An official at Kaiser Permanente Bellflower Hospital says it's "too soon" to determine if the suburban Los Angeles hospital will appeal its second six-figure fine in two months for failing to secure the personal electronic medical records of Nadya Suleman and her octuplets from snooping employees.
The California Department of Public Health on Thursday issued an "administrative penalty" of $187,500 after determining that KP Bellflower failed to prevent unauthorized access to the Suleman family's confidential patient medical information. The hospital was also hit with a $250,000 fine on May 15 for similar privacy violations against Suleman, aka Octomom, whose eight children were born at the hospital on Jan. 27.

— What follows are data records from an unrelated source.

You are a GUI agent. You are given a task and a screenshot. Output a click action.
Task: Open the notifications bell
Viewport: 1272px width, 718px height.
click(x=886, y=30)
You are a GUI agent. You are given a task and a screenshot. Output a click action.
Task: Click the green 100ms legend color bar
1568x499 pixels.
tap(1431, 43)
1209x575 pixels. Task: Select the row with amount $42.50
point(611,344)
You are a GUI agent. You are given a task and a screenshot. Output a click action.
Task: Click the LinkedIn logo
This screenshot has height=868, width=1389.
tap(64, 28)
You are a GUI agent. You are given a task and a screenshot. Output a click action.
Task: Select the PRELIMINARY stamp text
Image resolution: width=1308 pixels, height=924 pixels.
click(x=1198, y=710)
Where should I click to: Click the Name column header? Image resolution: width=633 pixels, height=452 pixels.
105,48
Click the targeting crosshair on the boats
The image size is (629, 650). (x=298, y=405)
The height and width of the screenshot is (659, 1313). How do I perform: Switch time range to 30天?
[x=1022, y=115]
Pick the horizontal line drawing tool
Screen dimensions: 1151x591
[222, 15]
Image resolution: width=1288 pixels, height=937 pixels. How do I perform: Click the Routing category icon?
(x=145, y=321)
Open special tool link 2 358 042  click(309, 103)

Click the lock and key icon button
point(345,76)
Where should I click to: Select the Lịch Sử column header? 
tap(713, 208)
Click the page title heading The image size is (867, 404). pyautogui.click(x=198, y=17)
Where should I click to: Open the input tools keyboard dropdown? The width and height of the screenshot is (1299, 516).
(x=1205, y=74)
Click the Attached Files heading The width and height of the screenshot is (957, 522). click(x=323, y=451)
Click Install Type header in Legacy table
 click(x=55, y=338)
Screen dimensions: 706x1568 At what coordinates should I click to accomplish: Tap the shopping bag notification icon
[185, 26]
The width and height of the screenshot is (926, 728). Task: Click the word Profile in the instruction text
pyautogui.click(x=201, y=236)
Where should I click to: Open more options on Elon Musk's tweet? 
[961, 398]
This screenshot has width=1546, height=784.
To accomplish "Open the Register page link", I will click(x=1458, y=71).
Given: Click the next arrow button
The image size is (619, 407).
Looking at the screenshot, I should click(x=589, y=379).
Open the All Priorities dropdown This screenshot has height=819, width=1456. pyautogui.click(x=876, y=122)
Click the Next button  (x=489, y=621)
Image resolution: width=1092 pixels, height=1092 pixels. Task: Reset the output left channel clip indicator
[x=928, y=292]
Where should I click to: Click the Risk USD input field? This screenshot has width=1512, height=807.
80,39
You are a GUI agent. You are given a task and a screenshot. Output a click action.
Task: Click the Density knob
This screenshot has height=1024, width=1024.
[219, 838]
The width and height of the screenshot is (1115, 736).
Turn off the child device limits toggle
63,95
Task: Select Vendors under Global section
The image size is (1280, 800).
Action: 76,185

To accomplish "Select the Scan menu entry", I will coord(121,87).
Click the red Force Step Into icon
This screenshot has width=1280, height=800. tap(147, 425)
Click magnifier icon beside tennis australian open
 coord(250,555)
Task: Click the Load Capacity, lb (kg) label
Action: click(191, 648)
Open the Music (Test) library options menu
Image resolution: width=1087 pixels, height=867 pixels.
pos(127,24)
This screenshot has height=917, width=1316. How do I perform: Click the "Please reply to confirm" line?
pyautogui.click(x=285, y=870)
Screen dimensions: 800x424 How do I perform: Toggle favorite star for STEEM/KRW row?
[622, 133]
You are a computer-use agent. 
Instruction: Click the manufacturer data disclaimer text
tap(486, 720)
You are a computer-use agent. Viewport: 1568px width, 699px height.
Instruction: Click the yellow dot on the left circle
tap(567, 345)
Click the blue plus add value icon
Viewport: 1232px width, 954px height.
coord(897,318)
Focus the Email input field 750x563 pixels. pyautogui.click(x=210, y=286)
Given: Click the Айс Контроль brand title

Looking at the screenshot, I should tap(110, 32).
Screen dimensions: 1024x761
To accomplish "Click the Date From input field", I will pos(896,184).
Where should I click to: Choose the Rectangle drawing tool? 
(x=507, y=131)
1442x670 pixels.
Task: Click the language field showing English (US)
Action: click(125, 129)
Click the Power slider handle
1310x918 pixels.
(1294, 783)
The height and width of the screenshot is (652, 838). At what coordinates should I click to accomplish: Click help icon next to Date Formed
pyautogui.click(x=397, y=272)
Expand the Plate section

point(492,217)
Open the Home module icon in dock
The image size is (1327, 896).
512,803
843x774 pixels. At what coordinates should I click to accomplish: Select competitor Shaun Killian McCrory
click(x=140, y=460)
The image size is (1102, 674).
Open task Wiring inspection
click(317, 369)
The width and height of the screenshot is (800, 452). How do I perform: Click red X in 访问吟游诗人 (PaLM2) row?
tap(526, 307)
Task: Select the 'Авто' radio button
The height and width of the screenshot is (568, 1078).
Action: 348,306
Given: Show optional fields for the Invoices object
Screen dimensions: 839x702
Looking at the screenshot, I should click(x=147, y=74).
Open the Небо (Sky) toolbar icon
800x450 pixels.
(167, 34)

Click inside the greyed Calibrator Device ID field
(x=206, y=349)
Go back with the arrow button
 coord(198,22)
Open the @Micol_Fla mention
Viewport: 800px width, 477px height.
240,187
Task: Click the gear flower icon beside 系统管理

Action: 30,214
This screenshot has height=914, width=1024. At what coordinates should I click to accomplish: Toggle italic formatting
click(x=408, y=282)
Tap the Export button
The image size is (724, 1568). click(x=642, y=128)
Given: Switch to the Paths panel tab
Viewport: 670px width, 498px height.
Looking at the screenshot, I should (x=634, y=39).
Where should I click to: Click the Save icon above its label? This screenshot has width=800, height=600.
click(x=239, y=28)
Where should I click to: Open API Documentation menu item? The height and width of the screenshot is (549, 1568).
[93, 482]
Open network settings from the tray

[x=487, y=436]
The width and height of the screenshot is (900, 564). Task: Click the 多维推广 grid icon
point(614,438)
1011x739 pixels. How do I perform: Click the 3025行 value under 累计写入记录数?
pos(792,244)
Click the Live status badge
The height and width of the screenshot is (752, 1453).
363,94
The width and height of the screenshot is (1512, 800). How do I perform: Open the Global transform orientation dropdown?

"This is basically the same as the earlier breach. The difference is the earlier report was for the mother. This was for the babies," says Jim Anderson, KP Bellflower spokesman. "The babies' report was filed later because they were in the hospital longer and as a result the investigation took longer. Since the additional safeguards were put in, there have been no improper looks at the medical records of the children."
The CDPH report says eight KP Bellflower employees were identified in the second breach, including one employee who was identified in the first breach. Anderson says the hospital believes the breaches all occurred in late January "in the first few days after the births."
"The report lists eight people," Anderson says. "Four of them looked only at the babies' records. Of those four, two resigned in lieu of termination, one was terminated, and one received significant discipline. The other four had also looked at the mother's records and had resigned already. All of the improper activity all took place in the first few days after the birth. There is some confusion about the timeframe because the reports came out at a different time."
Anderson says there is no indication that the snooping employees acted out of anything more sinister than simple curiosity. "As the thing became reported worldwide, it appears that people let their curiosity get the better of them," he says. "We have no indication and there is no indication in any media reports that any of these people ever gave that information to a third party."
KP Bellflower reported the breaches to CDPH, which launched the investigation and issued the penalties under a new California law that uses heavy fines and bad publicity to incentivize hospitals to protect patient confidentiality. Anderson says KP Bellflower has already paid the $250,000 fine, but hadn't yet determined if it would appeal the second fine. "It's too soon to say. We have people still looking at it," he says.
Despite the high-profile breaches, Anderson says KP Bellflower "believes extremely strongly in a patient's right to privacy and confidentiality." He says DCPH was made aware of the breaches only because the hospital conducted an internal investigation and notified the state.
"The vast majority of the staff in that hospital did exactly the right thing," Anderson says. "There were more than four dozen people who were involved in the delivery and the immediate moments after the births. They all managed to protect her privacy and the privacy of her children."